Of all the words in all the world, only imagine which one the Benedictine nun will have to eradicate from her vocabulary?
“Gee whiz!” and “Golly!” had to be curtailed in the ’fifties, and there are some that 21st century postulants will have to forsake, to be sure, but the one that might surprise you is the word . . . “mine.”
She sleeps at night in “our cell” . . . hers and the Lord’s. If it is askew, she has to straighten “our veil,” and, on the table beside her bed, even the little Bible, of which the Lord has slight personal use, being Himself so inexpressibly familiar with the text, is “ours.”
The Benedictine nun may own nothing, may call nothing “mine” whatsoever, except her sins.
I remember a man saying once that his wife had one little habit that discomposed him: she referred to everything they owned as “mine.” “My kitchen,” “my “dining table,” and “my children.” It was a small thing, just a trifle, but he had to overlook it in order to love her freely. With Benedictine Sisters, they overcome possessiveness in order to love their Lord more freely.
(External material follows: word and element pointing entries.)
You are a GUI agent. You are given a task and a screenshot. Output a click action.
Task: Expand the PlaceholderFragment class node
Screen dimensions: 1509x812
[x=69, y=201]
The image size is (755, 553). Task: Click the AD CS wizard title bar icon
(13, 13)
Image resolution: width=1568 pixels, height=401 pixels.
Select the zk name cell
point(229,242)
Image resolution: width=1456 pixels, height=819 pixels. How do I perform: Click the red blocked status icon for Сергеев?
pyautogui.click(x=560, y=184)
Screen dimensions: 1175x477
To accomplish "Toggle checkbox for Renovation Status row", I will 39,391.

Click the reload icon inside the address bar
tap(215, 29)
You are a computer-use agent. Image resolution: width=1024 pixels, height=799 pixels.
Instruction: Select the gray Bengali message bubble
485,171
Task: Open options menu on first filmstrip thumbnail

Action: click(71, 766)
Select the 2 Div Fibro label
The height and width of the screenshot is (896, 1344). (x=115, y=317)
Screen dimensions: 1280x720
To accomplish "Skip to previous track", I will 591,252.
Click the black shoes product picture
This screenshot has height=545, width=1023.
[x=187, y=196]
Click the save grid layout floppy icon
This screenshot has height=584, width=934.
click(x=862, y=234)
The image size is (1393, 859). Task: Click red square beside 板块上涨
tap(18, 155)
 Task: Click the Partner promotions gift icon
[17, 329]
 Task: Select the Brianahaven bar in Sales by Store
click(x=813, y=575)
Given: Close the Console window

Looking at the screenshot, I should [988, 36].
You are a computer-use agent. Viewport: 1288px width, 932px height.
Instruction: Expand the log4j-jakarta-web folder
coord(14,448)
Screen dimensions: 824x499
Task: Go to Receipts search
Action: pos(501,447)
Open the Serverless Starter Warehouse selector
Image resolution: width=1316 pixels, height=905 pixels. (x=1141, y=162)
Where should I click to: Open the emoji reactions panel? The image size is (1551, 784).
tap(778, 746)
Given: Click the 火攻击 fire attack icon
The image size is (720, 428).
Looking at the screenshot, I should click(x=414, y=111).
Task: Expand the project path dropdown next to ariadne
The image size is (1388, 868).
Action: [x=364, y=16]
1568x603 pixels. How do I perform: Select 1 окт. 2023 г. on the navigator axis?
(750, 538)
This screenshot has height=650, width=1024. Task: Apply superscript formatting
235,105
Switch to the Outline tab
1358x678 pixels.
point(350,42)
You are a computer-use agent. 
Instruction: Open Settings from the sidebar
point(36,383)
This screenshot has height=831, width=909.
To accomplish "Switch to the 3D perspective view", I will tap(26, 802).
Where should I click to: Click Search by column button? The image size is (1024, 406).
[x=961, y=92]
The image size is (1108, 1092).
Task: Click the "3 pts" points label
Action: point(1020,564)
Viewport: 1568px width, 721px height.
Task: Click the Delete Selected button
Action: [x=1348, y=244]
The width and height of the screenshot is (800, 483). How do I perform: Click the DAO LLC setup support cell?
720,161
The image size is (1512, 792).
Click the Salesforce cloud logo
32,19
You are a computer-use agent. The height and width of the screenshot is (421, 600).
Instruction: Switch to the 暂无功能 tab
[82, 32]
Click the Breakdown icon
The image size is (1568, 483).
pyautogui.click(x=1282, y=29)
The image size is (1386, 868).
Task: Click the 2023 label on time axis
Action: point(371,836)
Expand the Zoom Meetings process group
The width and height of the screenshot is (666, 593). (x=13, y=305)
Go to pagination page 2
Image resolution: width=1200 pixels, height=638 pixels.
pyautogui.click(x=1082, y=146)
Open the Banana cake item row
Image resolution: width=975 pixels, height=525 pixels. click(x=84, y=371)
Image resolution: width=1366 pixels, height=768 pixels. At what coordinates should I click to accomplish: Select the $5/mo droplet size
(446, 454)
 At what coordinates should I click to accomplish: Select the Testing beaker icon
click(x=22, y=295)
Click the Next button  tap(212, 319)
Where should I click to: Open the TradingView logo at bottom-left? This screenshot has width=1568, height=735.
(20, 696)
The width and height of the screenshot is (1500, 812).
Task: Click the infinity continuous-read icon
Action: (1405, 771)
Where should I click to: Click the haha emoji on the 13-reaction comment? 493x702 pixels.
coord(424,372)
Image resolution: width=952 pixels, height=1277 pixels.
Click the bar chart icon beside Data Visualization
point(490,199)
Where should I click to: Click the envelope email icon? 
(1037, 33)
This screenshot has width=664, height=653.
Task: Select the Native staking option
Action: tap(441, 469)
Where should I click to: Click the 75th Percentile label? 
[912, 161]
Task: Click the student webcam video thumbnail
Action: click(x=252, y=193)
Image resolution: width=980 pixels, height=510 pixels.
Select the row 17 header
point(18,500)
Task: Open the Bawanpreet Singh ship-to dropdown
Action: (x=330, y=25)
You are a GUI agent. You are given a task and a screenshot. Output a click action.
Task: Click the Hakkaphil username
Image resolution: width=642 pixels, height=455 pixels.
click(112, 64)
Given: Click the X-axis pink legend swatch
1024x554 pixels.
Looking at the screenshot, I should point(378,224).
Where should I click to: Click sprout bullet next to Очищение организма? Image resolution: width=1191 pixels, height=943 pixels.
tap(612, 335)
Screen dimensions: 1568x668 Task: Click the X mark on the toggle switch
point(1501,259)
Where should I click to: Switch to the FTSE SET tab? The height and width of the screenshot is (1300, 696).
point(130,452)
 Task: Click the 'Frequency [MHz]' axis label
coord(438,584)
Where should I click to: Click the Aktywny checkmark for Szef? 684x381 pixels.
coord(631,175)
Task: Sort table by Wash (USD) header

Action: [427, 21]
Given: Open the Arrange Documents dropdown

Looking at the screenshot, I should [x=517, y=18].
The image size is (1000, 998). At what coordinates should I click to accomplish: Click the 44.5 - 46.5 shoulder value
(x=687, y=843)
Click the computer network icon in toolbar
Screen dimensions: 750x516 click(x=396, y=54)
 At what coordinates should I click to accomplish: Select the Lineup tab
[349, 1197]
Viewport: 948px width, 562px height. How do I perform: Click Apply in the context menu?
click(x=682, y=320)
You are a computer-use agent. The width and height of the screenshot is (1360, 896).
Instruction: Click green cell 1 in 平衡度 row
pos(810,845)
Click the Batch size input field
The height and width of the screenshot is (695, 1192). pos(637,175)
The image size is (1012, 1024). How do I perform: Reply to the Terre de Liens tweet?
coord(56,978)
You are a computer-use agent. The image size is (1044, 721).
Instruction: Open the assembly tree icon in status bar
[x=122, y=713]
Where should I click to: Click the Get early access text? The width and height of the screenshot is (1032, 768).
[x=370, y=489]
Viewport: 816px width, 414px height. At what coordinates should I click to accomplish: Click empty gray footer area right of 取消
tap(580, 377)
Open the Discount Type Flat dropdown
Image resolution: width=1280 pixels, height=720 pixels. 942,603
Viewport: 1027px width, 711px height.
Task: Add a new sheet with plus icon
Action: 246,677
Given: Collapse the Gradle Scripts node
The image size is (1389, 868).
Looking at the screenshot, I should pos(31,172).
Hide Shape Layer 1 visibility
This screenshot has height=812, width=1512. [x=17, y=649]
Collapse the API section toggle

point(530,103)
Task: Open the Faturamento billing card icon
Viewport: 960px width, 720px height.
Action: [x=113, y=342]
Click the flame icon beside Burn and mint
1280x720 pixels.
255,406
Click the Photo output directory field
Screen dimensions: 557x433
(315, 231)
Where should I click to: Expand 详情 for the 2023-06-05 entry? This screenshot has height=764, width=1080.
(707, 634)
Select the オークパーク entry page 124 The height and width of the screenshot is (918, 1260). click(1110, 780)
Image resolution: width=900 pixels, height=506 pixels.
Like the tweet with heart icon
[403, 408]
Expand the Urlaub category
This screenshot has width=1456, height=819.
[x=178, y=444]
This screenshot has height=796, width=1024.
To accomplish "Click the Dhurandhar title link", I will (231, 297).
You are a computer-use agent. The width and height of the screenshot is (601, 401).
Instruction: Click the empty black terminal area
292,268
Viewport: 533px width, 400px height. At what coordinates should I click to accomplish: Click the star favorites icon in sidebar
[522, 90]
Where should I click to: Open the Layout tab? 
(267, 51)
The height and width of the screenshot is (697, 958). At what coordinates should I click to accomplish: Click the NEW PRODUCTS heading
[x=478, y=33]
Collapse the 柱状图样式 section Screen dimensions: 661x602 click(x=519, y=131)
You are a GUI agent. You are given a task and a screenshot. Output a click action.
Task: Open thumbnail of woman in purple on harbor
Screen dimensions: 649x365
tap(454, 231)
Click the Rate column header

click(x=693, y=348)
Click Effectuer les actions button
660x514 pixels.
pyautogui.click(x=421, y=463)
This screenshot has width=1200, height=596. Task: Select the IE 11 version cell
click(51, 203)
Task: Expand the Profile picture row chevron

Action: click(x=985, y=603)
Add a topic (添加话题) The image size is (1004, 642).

Here is a practice we will not try to adopt in full. Those with whom we live and work won’t hear us refer to “our briefcase” or “our lipstick” any time soon, but it is very entertaining, not to say eye-opening, to use this plural possessive pronoun in prayer.
What’s more, it is very enlightening. Imagine saying to the Lord “our family,” meaning His and yours! “Our” bills and “our” vacation! His and ours!
It is time to return to the weight and power of our small “conversatio” practices. Perhaps we haven’t had that third cup of coffee for several weeks, or perhaps we have limited our television viewing and spent the savings on the Lord – and now, we consider and add another small transformation. Remember . . . we add to the first, choosing something that we really will (or will not) do for the next twenty-one days. We are learning to address “our” sins, meaning “mine” and “yours” alone, to vanquish them because they once were “His” on the cross of our shame, where He who knew no sin suffered and died. We don’t need to carry them, and we don’t need to perform them anymore.
There are those sins that we know we must cut away completely and immediately by the grace of God, repenting if we stumble but turning our backs on them and calling them what they are, but “conversation” helps us with those little twining selfishnesses and lazinesses and failures to love God and others and helps us take proper care of ourselves. If you didn’t give this a spin the first time, be encouraged prayerfully to consider one TINY tweak that you can apply to the not-so-beneficial habits in your life, the hurtful over-indulgences or one of the empty places where a little discipline or attentiveness belong, like the visits to a shut-in person that have been put off for too long. Go monthly if you can’t quite go weekly as yet. Be absolutely sure that you choose something you WILL DO, be it ever so small. Stop biting just one fingernail, as we say here in the Abbey. But stop biting it forever. Next time around, stop biting another. Fingernails, after all, aren’t “mine” or “yours,” they are “ours” with God. We were bought with a price, we are not our own. (1 Corinthians 6:19-20 )
Maybe some of us will even stop saying “Gee whiz!” at last!
2 Corinthians 5:21 … God made him who had no sin to be sin for us, so that in him we might become the righteousness of God. (NIV)
1 Corinthians 6:19, 20 …”Ye are not your own: for ye are bought with a price: therefore glorify God in your body, and in your spirit, which are God’s.”